■ WHAT THIS TASK INVOLVES:
Transcribe only the part of the material below that begins at the line containing "The width and" and ends at the line containing "Select the Commercial sale of products row", with both kept and images left out.

■ AVAILABLE RECORDS:
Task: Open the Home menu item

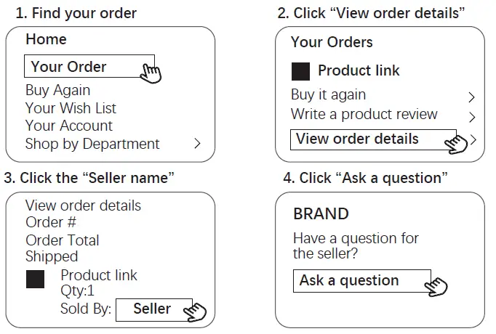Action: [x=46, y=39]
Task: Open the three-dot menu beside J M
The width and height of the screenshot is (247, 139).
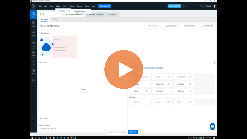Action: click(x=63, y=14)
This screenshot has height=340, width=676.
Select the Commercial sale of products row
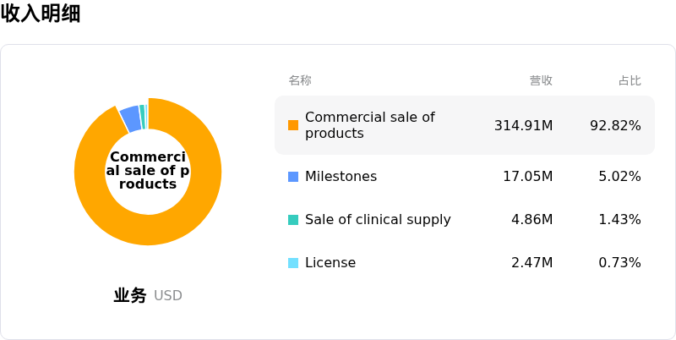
---
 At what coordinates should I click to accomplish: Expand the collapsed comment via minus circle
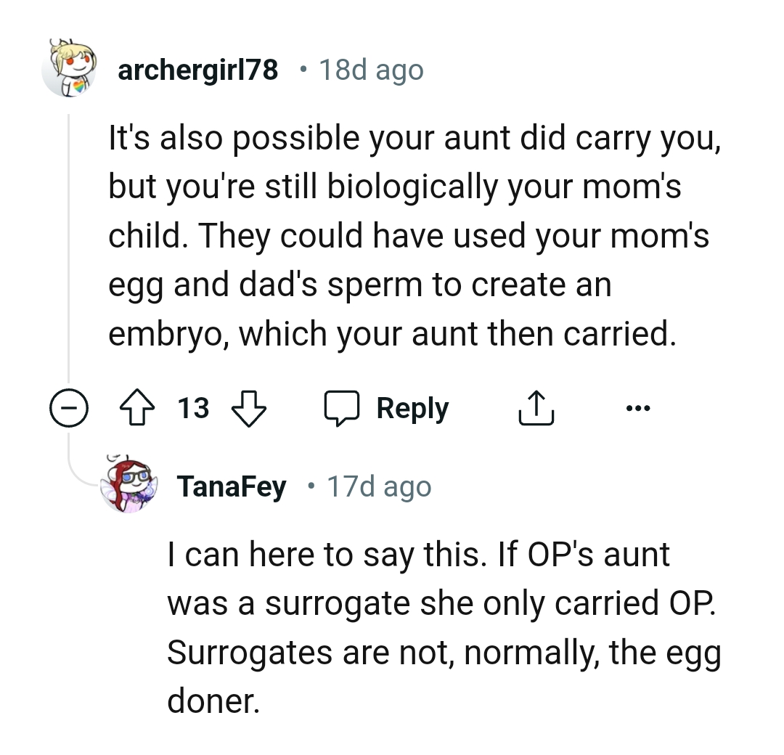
---
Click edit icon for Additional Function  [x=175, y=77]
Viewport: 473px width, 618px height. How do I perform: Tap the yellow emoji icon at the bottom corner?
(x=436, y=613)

■ TASK ANSWER:
The width and height of the screenshot is (247, 139).
Action: click(x=63, y=14)
This screenshot has height=340, width=676.
Select the Commercial sale of products row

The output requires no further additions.